- Yutan Subdistrict Location in Hunan
- Coordinates: 28°15′26″N 112°31′37″E﻿ / ﻿28.25722°N 112.52694°E
- Country: People's Republic of China
- Province: Hunan
- Prefecture-level city: Changsha
- County-level city: Ningxiang

Area
- • Total: 22.8 km^{2} (8.8 sq mi)

Population (2018)
- • Total: 244,000
- • Density: 10,700/km^{2} (27,700/sq mi)
- Time zone: UTC+08:00 (China Standard)
- Postal code: 410699
- Area code: 0731

Chinese name
- Chinese: 玉潭街道

Standard Mandarin
- Hanyu Pinyin: Yùtán Jiēdào

= Yutan Subdistrict =

Yutan Subdistrict (玉潭街道) is a subdistrict in Ningxiang City, Hunan Province, China.

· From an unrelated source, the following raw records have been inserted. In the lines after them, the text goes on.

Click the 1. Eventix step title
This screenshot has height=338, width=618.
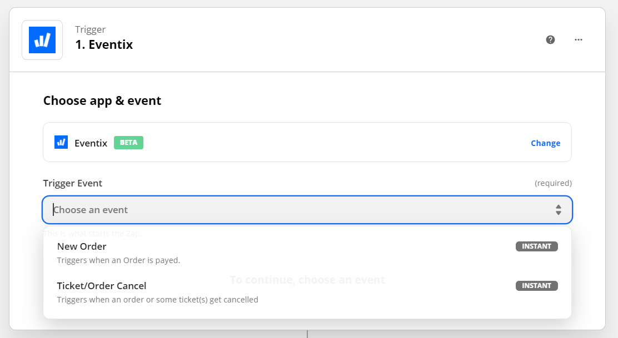coord(104,44)
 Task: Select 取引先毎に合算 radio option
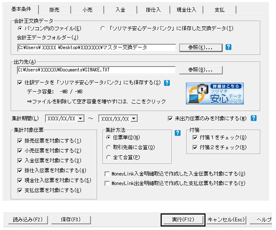pos(109,147)
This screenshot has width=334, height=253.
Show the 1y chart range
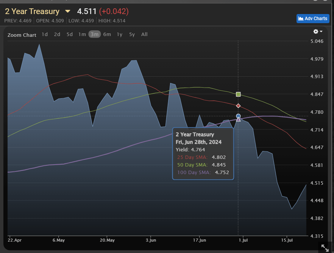coord(119,35)
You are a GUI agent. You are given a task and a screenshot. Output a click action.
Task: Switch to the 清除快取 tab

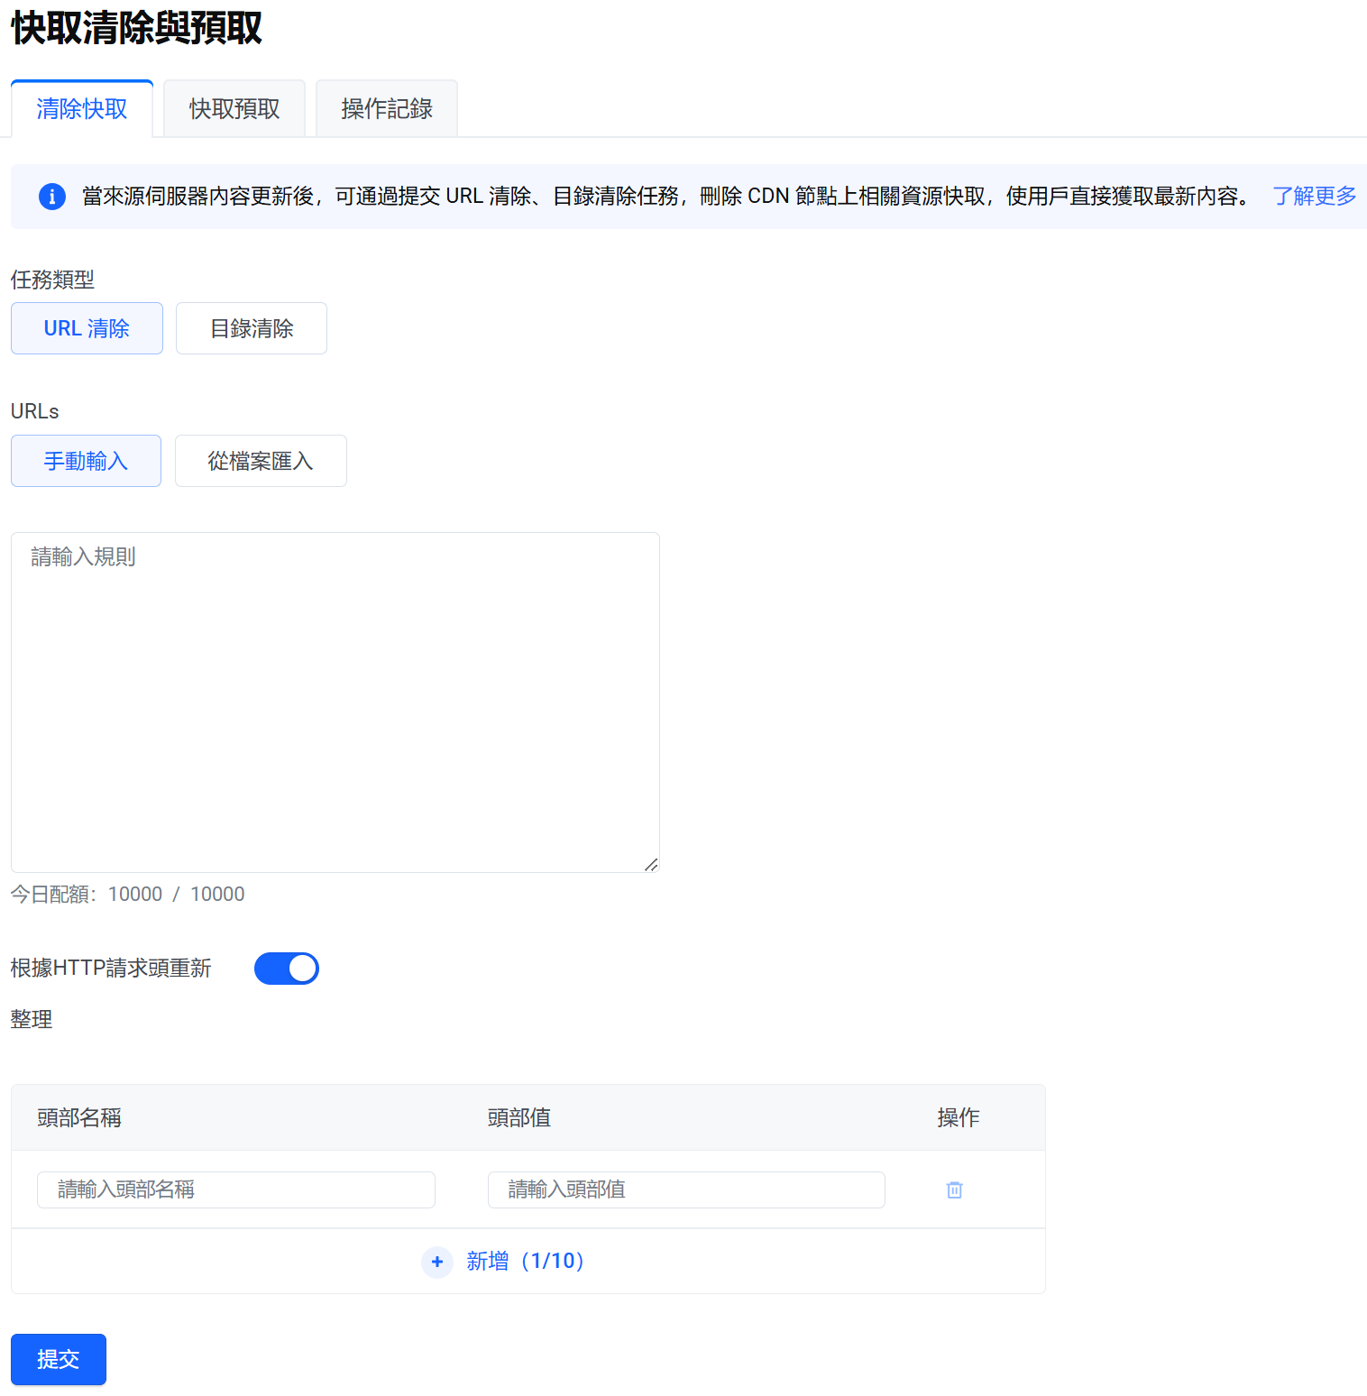(x=82, y=109)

It borders Baimaqiao Subdistrict to the southwest, Chengjiao Subdistrict to the north and Lijingpu Subdistrict to the southeast. As of 2018, it has a population of 244,000 and an area of 22.8 km2.

==Administrative divisions==
The Subdistrict is divided into nine communities: Bayi Community (八一社区), Chuwei Community (楚沩社区), Huaming Community (花明社区), Nanyuan Community (南苑社区), Tongyi Community (通益社区), Wenzhong Community (文中社区), Xiangshan Community (香山社区), Xincheng Community (新城社区), and Xue'an Community (学庵社区).

== Geography ==
Wei River, also known as "Mother River", is a tributary of the Xiang River that flows through the city.

== Education ==
Three senior high schools are located within the city: Ningxiang No. 1 High School (宁乡一中), Ningxiang Experimental Senior High School (宁乡县实验中学), and Yutan Experimental Senior High School (玉潭实验中学).

== Culture ==

Huaguxi is a popular form of theater.

== Transport ==
China National Highway 319 runs through the subdistrict, as do the G5513 Changsha–Zhangjiajie Expressway and 3 county rural roads: the 319 National Highway which continues into Yiyang City, linking Yutan with the Chengjiao Subdistrict and Jinghuapu Township; the Hunan Provincial Highway 1810 (1810省道) from Yutan which runs through Shuangfupu Town, Hengshi Town, Laoliangcang Town, Liushahe Town, Qingshanqiao Town and connects to Loudi City; and the Hunan Provincial Highway 1823 (1823省道) from Yutan which runs through Donghutang Town, Huaminglou Town and connects to Shaoshan City.

The Luoyang–Zhanjiang Railway, from Luoyang City, Henan Province, to Zhanjiang, Guangdong, runs through the city.

== Celebrities ==

- Huang Yali (黄雅莉 (黃雅莉, Huang Yǎlì)), singer.